Dino ci spiega come il riso Carnaroli Riserva San Massimo viene prodotto in Lomellina sin dalla metà degli anni ’90. Siamo in circa 600 ettari di parco, in un paesaggio boschivo naturale, pieno di rogge, lanche (dove mangiano i germani e le anatre) e paludi (dove si può trovare la marsilea e le lenticchie d’acqua). Qui si alternano campi agricoli dove cresce il riso irrigato da acqua sorgiva, qui girano liberamente cerbiatti, fagiani e scoiattoli. Siamo in una delle più interessanti aree naturali del Parco Lombardo della Valle del Ticino, riconosciuta da 8 anni come SIC (sito interesse comunitario a protezione speciale).

**Dati riportati**.
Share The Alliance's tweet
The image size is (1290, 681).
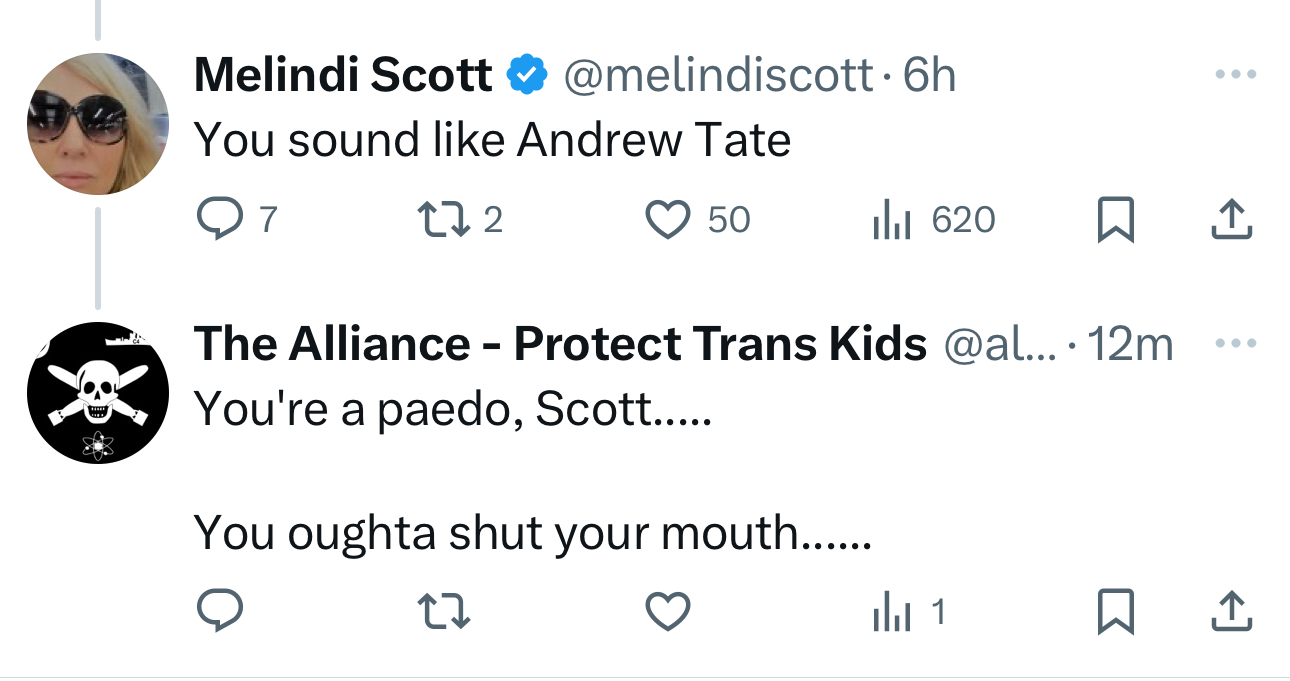click(x=1231, y=611)
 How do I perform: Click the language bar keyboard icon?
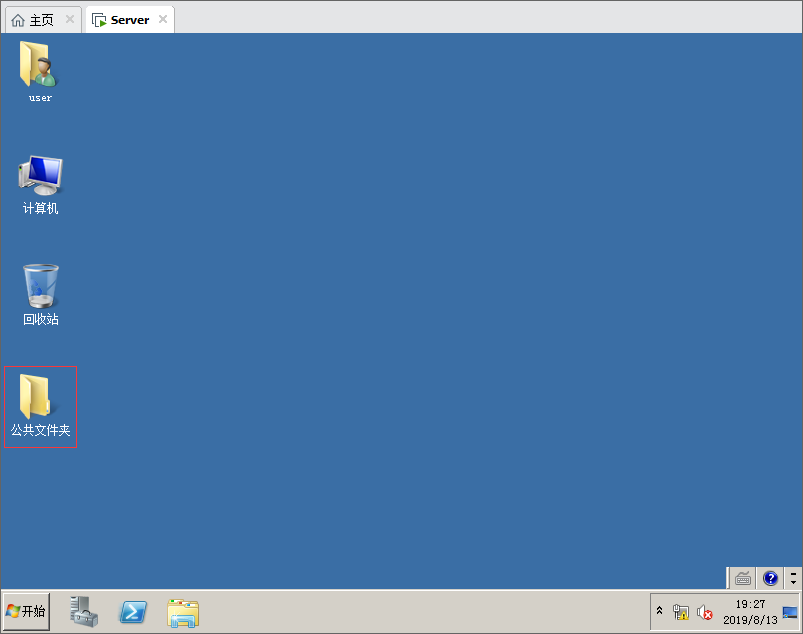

**Consegna 1**. Per ciascuna affermazione indichi se concorda con il brano, rispondendo sì o no e citando alla lettera le parole del brano che lo stabiliscono: (a) il riso Carnaroli Riserva San Massimo viene prodotto in Lomellina dalla metà degli anni ’90; (b) il parco si estende per circa 800 ettari; (c) nei campi agricoli il riso è irrigato con acqua sorgiva.
**Consegna 2**. Trascriva fedelmente il passo del brano che comincia con "Dino ci spiega" e prosegue fino a "a protezione speciale).".
**Consegna 3**. Elenchi tutti gli animali nominati nel brano.

**Risposta corretta 1**.
(a) Sì: "viene prodotto in Lomellina sin dalla metà degli anni ’90".
(b) No: "Siamo in circa 600 ettari di parco".
(c) Sì: "cresce il riso irrigato da acqua sorgiva".

**Risposta corretta 2**.
Dino ci spiega come il riso Carnaroli Riserva San Massimo viene prodotto in Lomellina sin dalla metà degli anni ’90. Siamo in circa 600 ettari di parco, in un paesaggio boschivo naturale, pieno di rogge, lanche (dove mangiano i germani e le anatre) e paludi (dove si può trovare la marsilea e le lenticchie d’acqua). Qui si alternano campi agricoli dove cresce il riso irrigato da acqua sorgiva, qui girano liberamente cerbiatti, fagiani e scoiattoli. Siamo in una delle più interessanti aree naturali del Parco Lombardo della Valle del Ticino, riconosciuta da 8 anni come SIC (sito interesse comunitario a protezione speciale).

**Risposta corretta 3**. germani, anatre, cerbiatti, fagiani, scoiattoli